Our study has certain limitations. First, only one laser setting (3 J, 10 Hz) could be applied on all the laser devices we examined. Therefore, we had to focus on laser-specific settings important for enucleation that are displayed in Table 3 (Online Resourse 1). The laser settings therefore cannot be specifically compared as such. This is due to the laser technology itself and the design of the light emitters. Secondly, we studied an ex-vivo non-perfused model. Again, we are aware that this thermal effect is not readily transferable to human organs such as the prostate in terms of its coagulation ability. Our examinations were carried out by a single surgeon highly experienced in endourology. There is no realistic biological model for ex-vivo experimental EEP research. That is why we decided to work on the model proposed above. Successful EEP requires a thermal energy source (beside mechanical interaction knows as blunt dissection). Due to our study design investigating four laser systems at different settings, operation time was limited to 60 s. This may have had an important impact on our results, as we could only analyse a very specific part of the procedure. In addition, a part of our evaluation could only be done by relying on questionnaires. Due to the participation of only one surgeon, the bias through his personal experience might be significant. Experiments engaging different surgeons would make such results more objective.

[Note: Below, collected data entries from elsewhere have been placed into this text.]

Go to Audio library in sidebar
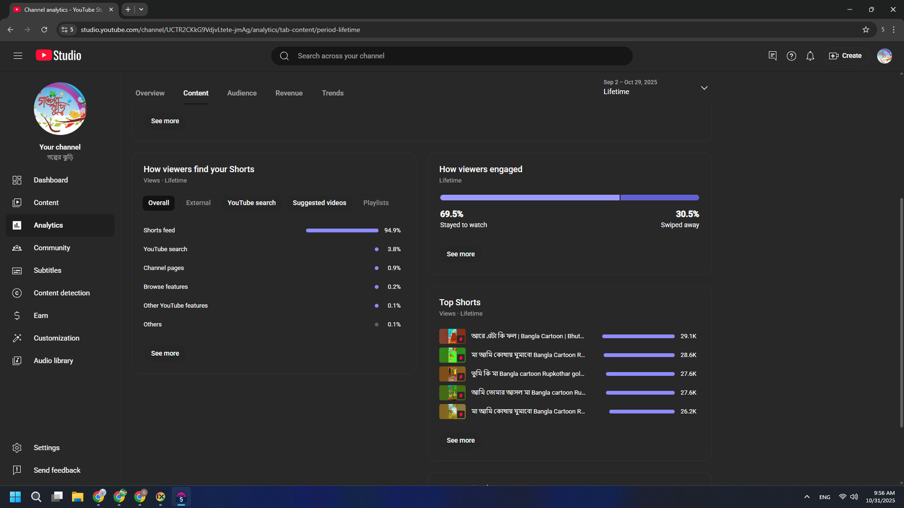 [53, 361]
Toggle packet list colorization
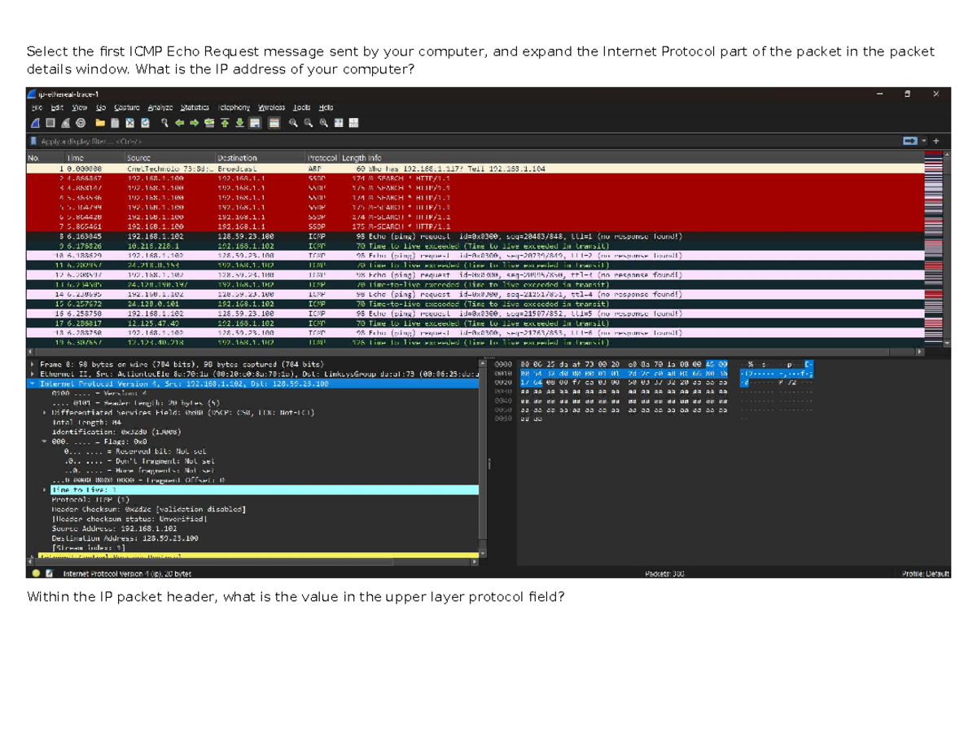 click(x=274, y=122)
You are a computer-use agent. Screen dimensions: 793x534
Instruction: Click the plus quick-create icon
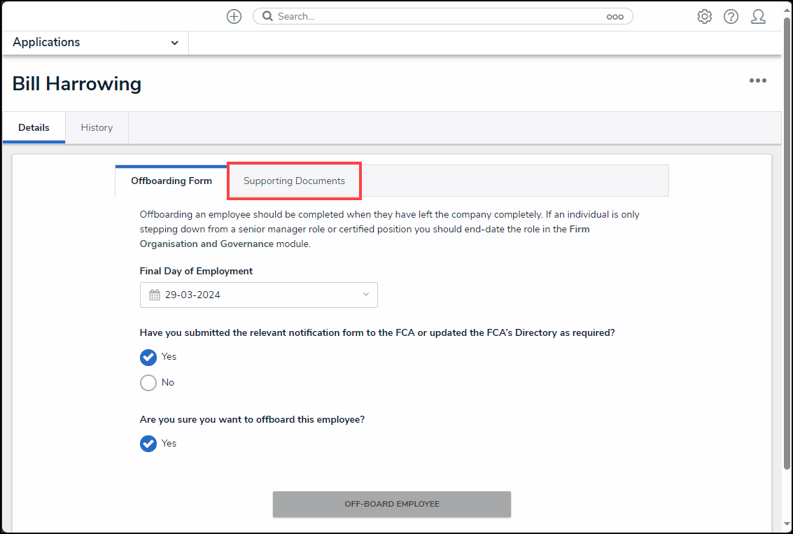pyautogui.click(x=234, y=17)
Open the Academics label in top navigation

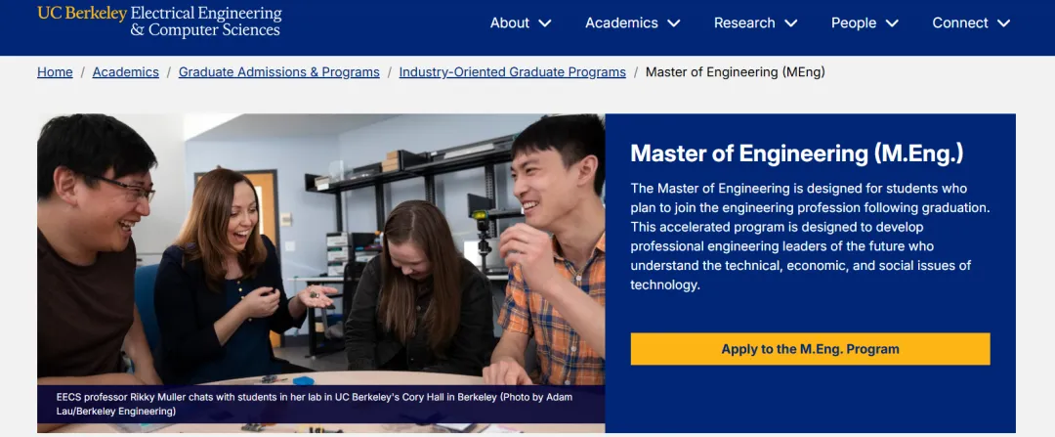pos(621,23)
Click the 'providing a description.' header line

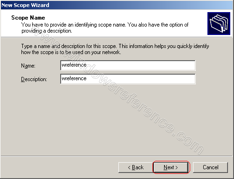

We believe that comparing several different lasers at the same experimental setting is more useful than comparing a single laser at various settings. By creating an experimental setup closely resembling the clinical conditions of EEP, we believe our results could contribute valuable knowledge to facilitate improved utilisation of different laser energy sources in endourology. More clinical data is needed to prove these experimental findings. We believe that this work will facilitate research on lasers for EEP and may help surgeons decide when choosing an energy source for enucleation. The main objective is to further improve functional outcomes and quality of life among patients with BPH suffering from LUTS undergoing EEP.

Conclusions

Different laser systems are being increasingly used to surgically treat LUTS in BPH patients. We explored four laser systems at different settings suitable for EEP under standardised experimental ex-vivo conditions. Our results deepen our knowledge about the targeted deployment of lasers in endourology. As it delivered the best enucleation performance, the HP-Ho:YAG proved to be the most satisfactory laser device for the surgeon, followed by the p-Tm:YAG. However, as this research project was experimental in nature, its findings’ clinical relevance is probably limited and will have to be confirmed, particularly by clinical investigations.